No thought to ethical considerations. Another Zuckerberg. Disturbing.”

Ford is failing financially and as Ford is a company, it will do anything to
stay alive, self-preservation, very human, but of course a company would
rather stay alive exploiting our data than to make a gracious exit:

>With sales of vehicles flagging worldwide, the company is finding itself
running out of financial freeway, so to speak. And even in the U.S., its
strongest market, Ford is seeing little vehicular success of late beyond sales
of its trucks and SUVs).
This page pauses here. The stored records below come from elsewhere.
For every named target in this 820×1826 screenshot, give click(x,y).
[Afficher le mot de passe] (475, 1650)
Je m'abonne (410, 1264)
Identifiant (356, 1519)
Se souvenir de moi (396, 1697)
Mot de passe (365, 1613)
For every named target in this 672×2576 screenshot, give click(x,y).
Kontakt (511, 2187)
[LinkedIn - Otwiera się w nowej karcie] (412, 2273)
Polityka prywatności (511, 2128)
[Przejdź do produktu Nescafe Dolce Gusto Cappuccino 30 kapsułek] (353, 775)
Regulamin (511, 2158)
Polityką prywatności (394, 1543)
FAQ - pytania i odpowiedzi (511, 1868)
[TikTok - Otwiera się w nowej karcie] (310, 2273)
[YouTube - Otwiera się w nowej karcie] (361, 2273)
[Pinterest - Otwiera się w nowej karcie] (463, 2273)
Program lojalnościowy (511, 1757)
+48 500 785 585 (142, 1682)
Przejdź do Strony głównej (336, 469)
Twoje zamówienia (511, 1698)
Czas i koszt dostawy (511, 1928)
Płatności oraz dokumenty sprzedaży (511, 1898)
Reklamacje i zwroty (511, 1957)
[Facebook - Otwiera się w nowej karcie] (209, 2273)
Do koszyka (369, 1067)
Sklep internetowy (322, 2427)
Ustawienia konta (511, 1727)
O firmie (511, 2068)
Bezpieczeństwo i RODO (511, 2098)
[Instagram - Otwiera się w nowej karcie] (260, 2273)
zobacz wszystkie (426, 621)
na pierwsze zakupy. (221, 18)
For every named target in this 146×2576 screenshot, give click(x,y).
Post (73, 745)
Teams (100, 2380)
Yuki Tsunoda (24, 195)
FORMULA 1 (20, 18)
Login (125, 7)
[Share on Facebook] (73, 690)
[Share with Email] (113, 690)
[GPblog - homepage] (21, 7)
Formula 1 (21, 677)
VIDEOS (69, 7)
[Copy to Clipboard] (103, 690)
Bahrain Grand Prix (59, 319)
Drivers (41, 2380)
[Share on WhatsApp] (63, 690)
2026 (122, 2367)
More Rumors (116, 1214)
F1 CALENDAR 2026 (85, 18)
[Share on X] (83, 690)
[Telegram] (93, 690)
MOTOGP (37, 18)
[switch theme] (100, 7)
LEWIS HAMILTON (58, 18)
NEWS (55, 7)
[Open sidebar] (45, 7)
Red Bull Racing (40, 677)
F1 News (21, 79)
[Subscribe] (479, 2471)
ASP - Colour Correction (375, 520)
Accordingly, the automaker is wisely taking steps to
be more fully integrated into people’s lives, by expanding into ancillary
businesses that at first would seem to run counter to its mission.

The beginning of the post is basically fear mongering (and I'm glad I read on)
as later a Spokesperson for Ford is being quoted saying the following:

>“In the podcast ... Jim Hackett was painting a picture of the future
possibilities of data use given the long-term relationship and trust we have
with our customers,” she said. “Specifically, it is important to know we do
not sell or monetize information from customer credit applications. We take
seriously our obligations related to how we use this information. With regard
to all data use, we are committed to protecting customer privacy and we do
that by ensuring transparency and appropriate consent in the collection and
use of all customer data.”

In the end it says this

>This story was updated at 5:25 p.m. EST with comments from Ford’s
spokesperson.

In other words, this article was first published without quotes from the
spokesperson, maybe Ford saw the article and felt pressured?

Anyway, I think the article is mostly fear-mongering amongst our more privacy
oriented people, but at the same time I will keep a closer eye on Ford.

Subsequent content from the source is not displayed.